§ Instructions to follow
Repeat precisely the span of lines below that opens with the line containing "Open the vessel Filters funnel icon" and closes with the line containing "This screenshot has width=995, height=404.", both included.

Data for this task Start Marker

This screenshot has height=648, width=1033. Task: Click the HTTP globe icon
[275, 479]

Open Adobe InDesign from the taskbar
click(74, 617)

Data for this task End Marker
Data for this task Start Marker

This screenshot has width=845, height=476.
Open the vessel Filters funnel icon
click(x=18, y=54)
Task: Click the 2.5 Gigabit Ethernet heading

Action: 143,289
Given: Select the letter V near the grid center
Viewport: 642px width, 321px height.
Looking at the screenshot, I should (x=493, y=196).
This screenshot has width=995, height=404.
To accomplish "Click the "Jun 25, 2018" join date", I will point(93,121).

Data for this task End Marker

§ Result
Open the vessel Filters funnel icon
click(x=18, y=54)
Task: Click the 2.5 Gigabit Ethernet heading

Action: 143,289
Given: Select the letter V near the grid center
Viewport: 642px width, 321px height.
Looking at the screenshot, I should (x=493, y=196).
This screenshot has width=995, height=404.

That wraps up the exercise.